Among investors, questions lingered about whether Harrison would have been able to improve profits at CSX and Norfolk Southern to the extent he had at Canadian Pacific and Canadian National before that. He was known for his precision-­scheduled railroading strategy, which was designed to reduce the number of people and cars and the amount of capital needed to run train operations. Critics said that operating ethos wouldn’t work as well at CSX or Norfolk Southern, whose circuitous routes cut across more difficult terrain.

They were wrong. In 2017 activist investor Mantle Ridge LP recruited Harrison to become CEO of CSX. The storied cost-cutter pushed too hard, too fast at CSX, earning the ire of customers, employees, and regulators. He died at 73 after less than a year in the job, and a protégé, James Foote, took over. To investors’ surprise, Foote has smoothed over the speed bumps created during Harrison’s tenure, and CSX has seen a dramatic improvement in profitability.

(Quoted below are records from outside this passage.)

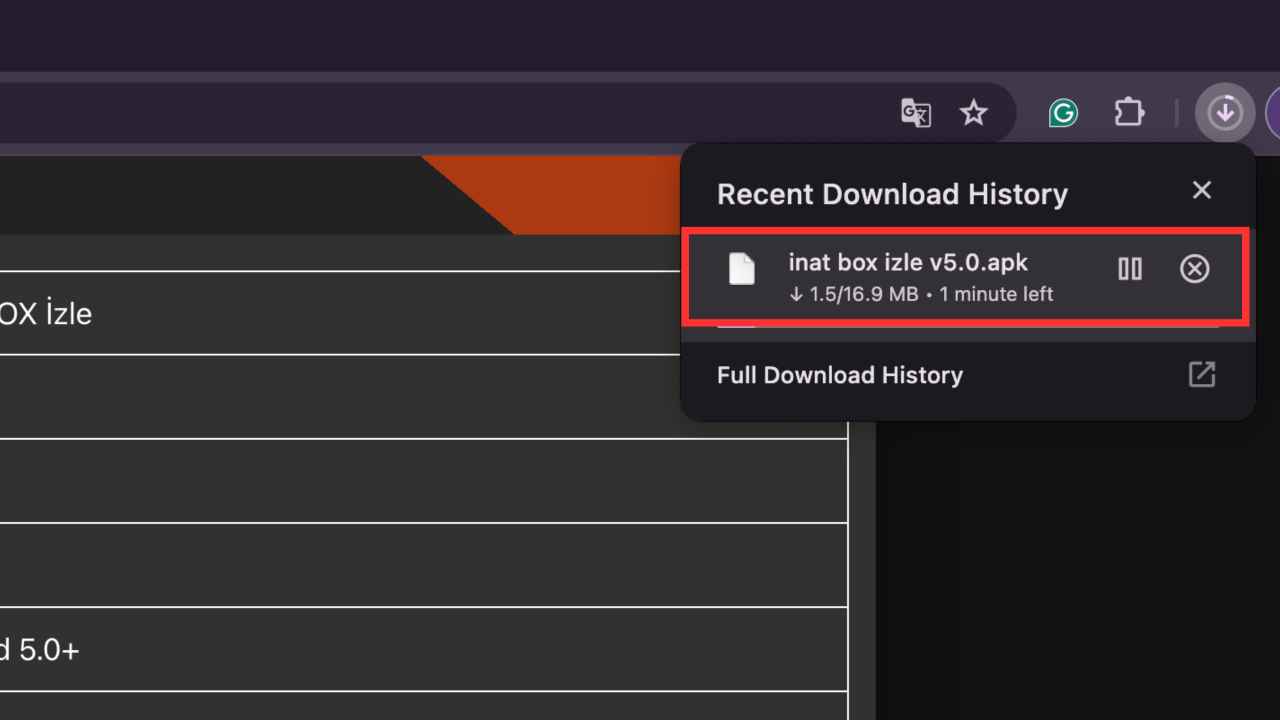Close the Recent Download History popup
The height and width of the screenshot is (720, 1280).
(1201, 190)
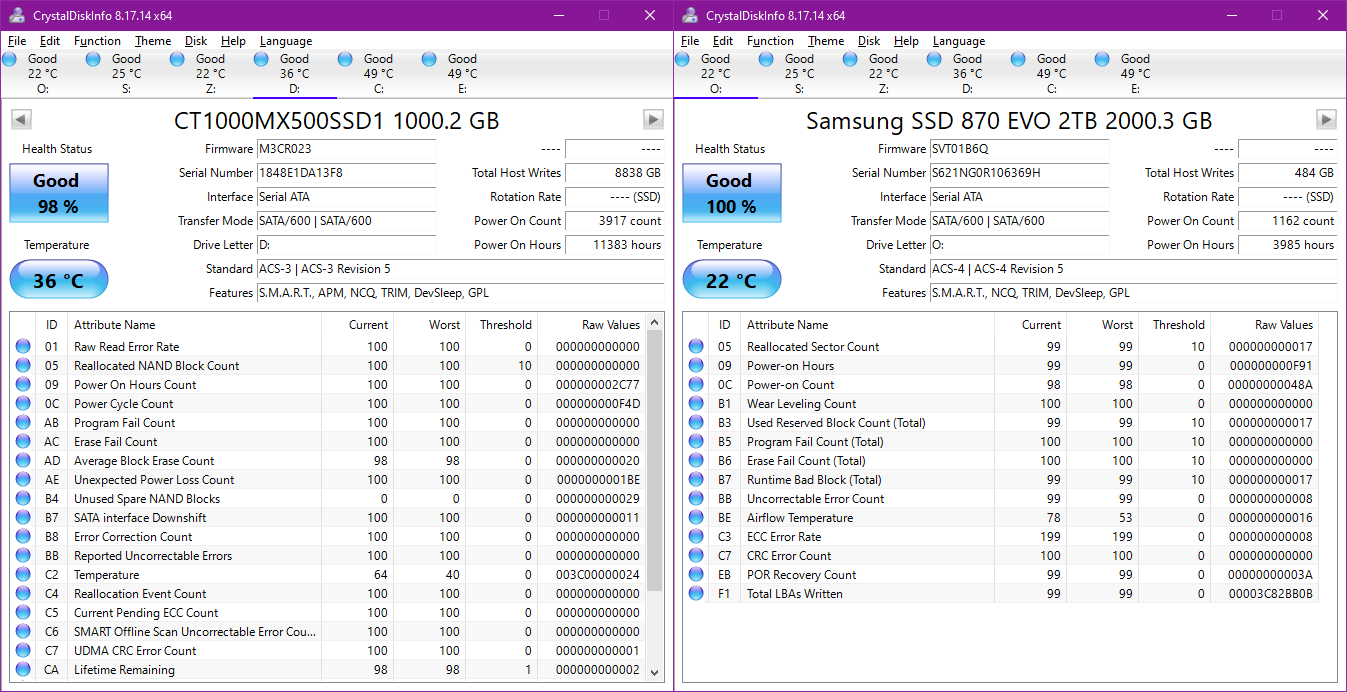This screenshot has height=692, width=1347.
Task: Click the status orb next to Wear Leveling Count
Action: [x=696, y=404]
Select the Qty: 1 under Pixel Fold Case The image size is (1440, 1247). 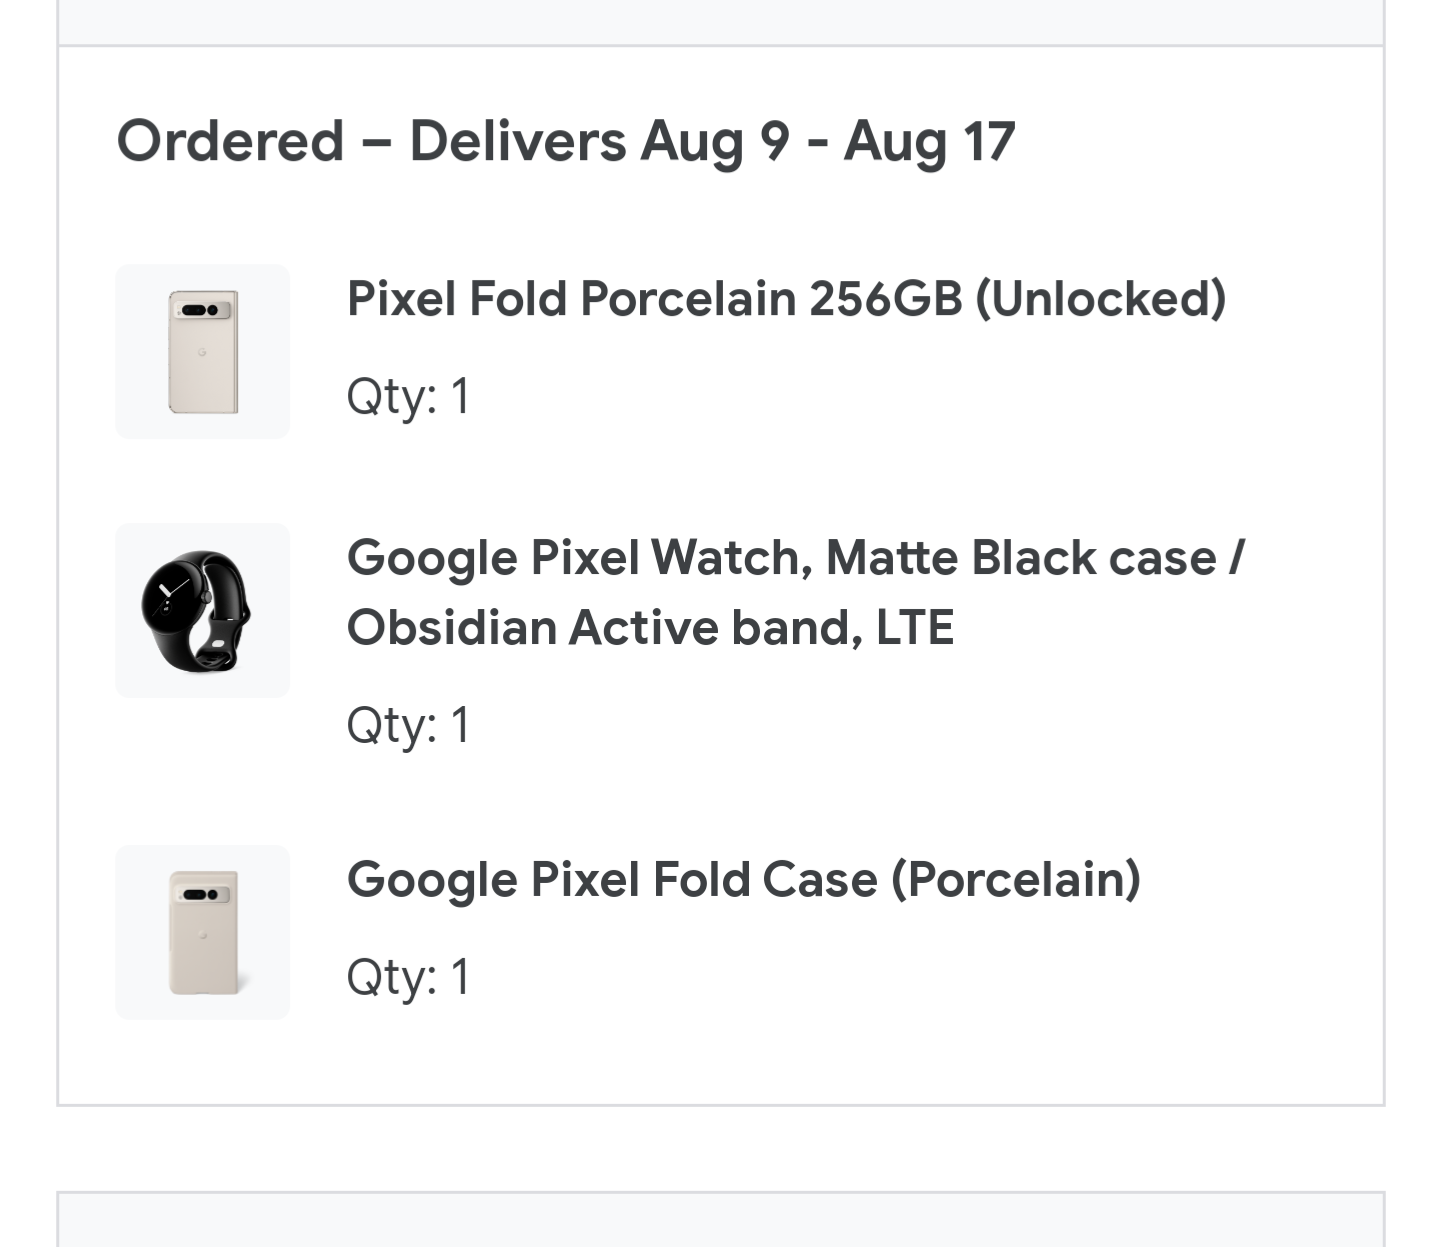(x=408, y=977)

His success has prompted former naysayers at Norfolk Southern and Union Pacific Corp. to adopt Harrison’s blueprint, and it’s made his other former lieutenants a hot commodity. Jim Vena, who worked with him at Canadian National, is joining Union Pacific as its chief operating officer. The January announcement gave the railroad an almost US$9 billion pop in its market value in one day. Deal or no deal, the industry is remaking itself in Harrison’s image.